» **Requirement**:
Copy nothing but the line with "Where should I click to: Open" and the lines that follow it to the end of the entries below, and keep the pictures out.

» **Records provided**:
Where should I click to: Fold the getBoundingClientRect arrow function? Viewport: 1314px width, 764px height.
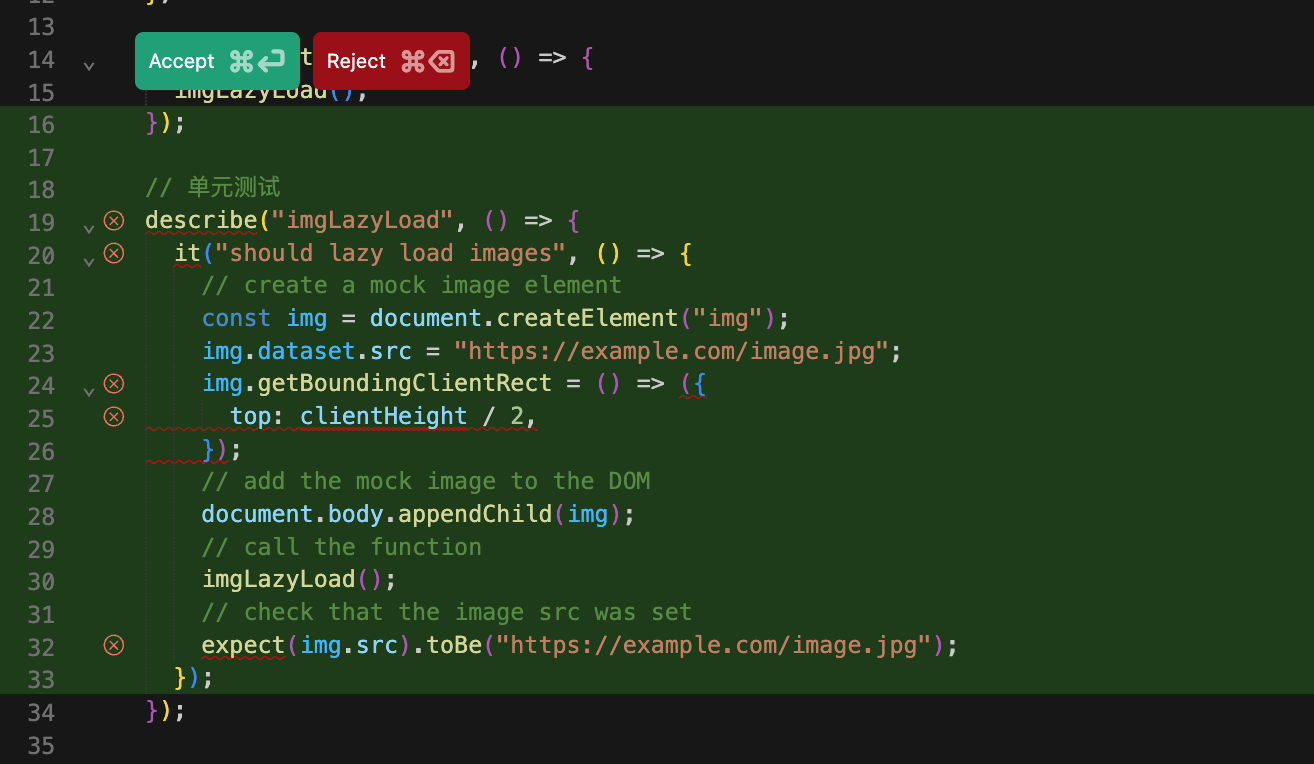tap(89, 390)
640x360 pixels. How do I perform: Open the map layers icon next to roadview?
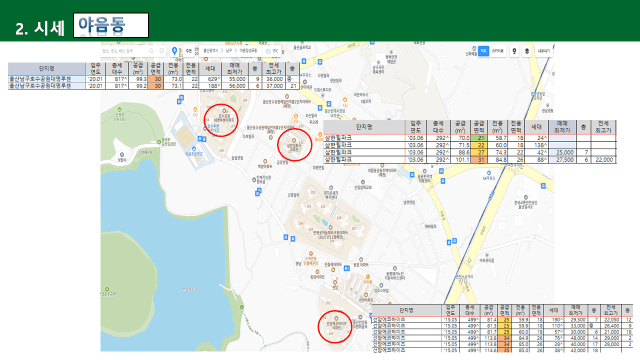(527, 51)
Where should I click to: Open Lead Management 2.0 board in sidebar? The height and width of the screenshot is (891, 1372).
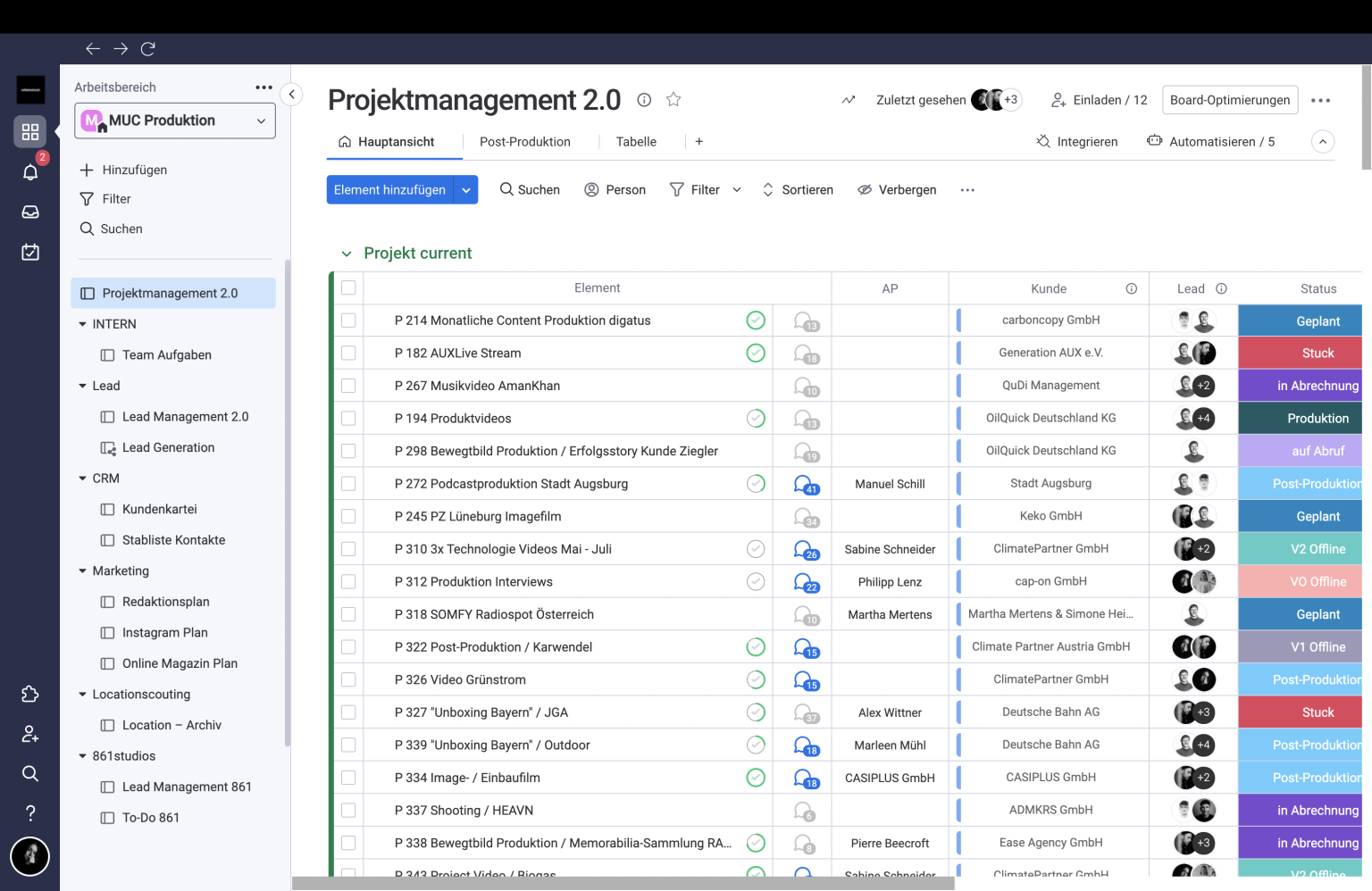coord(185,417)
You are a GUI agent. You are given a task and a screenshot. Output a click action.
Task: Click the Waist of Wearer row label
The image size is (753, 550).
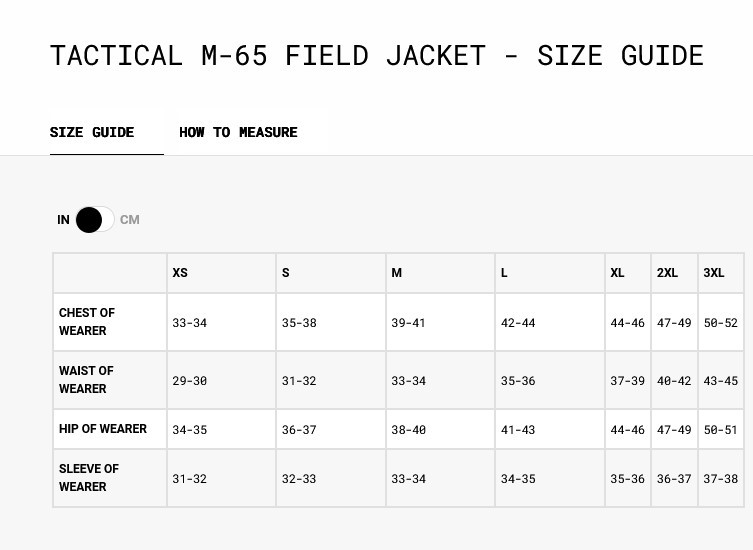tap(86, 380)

» **Answer below**:
Where should I click to: Open Lead Management 2.0 board in sidebar? The height and width of the screenshot is (891, 1372).
coord(185,417)
You are a GUI agent. You are given a task and a screenshot. Output a click action.
Task: Click the Waist of Wearer row label
The image size is (753, 550).
tap(86, 380)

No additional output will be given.